Hal ini jauh lebih tinggi dibandingkan pasien dengan penyempitan hanya pada salah satu
pembuluh darah lainnya. Juga faal ventrikel kiri yang buruk akan memperburuk prognosis.
Dengan pengobatan yang maksimal dan dengan bertambah majunya tindakan intervensi
dibidang kardiologi dan bedah pintas koroner, harapan hidup pasien angina pektoris menjadi
jauh lebih baik.6

28
DAFTAR PUSTAKA

1. Trisnohadi BH, Muhadi. Angina pektoris tak stabil/infark miokard akut tanpa elevasi ST.
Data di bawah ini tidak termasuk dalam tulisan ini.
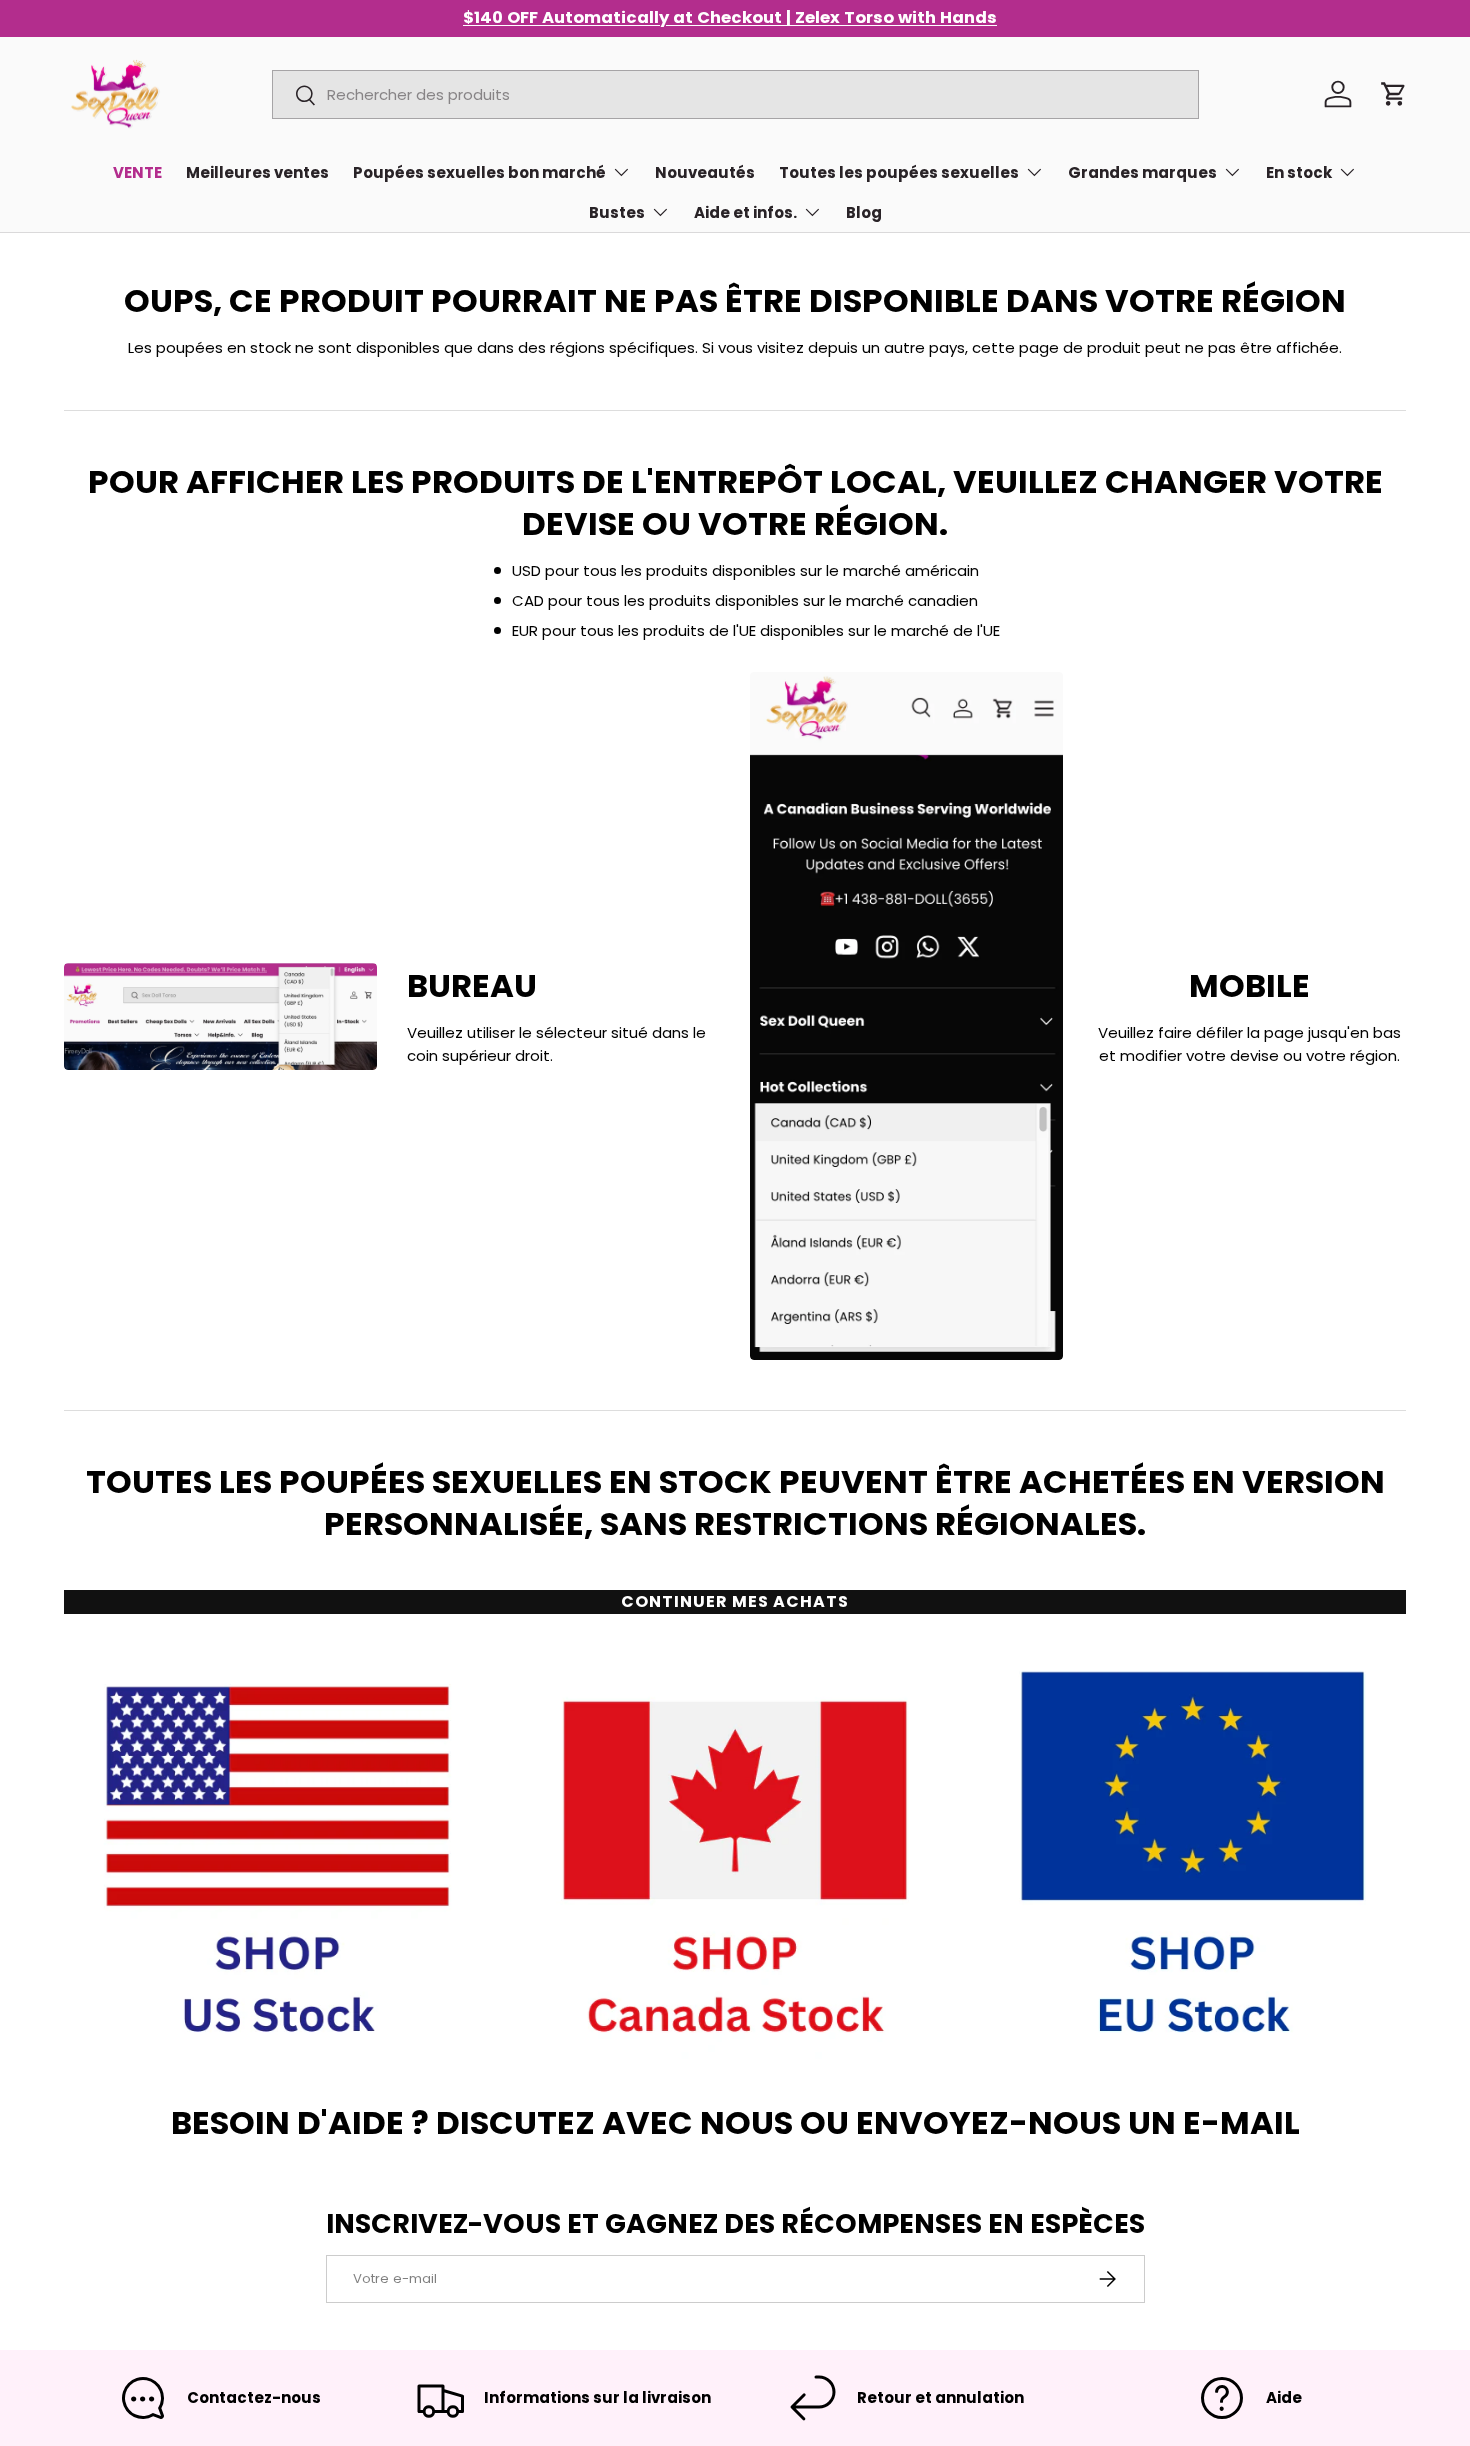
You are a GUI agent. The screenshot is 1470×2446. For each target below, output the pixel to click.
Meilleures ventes (257, 172)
Dalam: Sudoyo AW, Setyohadi B, Alwi I, Simadibrata M, Setiati S (Editor). Buku Ajar
Ilmu Penyakit Dalam. Edisi 6. Jilid II. Jakarta: Pusat Penerbitan Departemen Ilmu
Penyakit Dalam FKUI; 2014.h.1449-54.
2. Anwar TB. Nyeri Dada. e-USU Repository FKUSU; 2004.h.4.
3. Rahman AM. Angina Pektoris Stabil. Dalam: Sudoyo AW, Setyohadi B, Alwi I,
Simadibrata M, Setiati S. (Editor). Buku Ajar Ilmu Penyakit Dalam. Edisi 6. Jilid II.
Jakarta: Pusat Penerbitan Departemen Ilmu Penyakit Dalam FKUI; 2014.h.1611-17.
4. Hamm CW, Bertrand M, Braunwald E. A classification of unstable angina revisited.
Availavle from URL: http://circ.ahajournals.org/content/102/1/118.
5. Kosasih EN dan Kosasih AS. Tafsiran hasil pemeriksaan laboratorium klinik. Jakarta:
Karisma Publishing; 2008.h.326-8.
6. Gray, Huon H. Lecture Notes Kardiologi. Jakarta: Erlangga; 2005.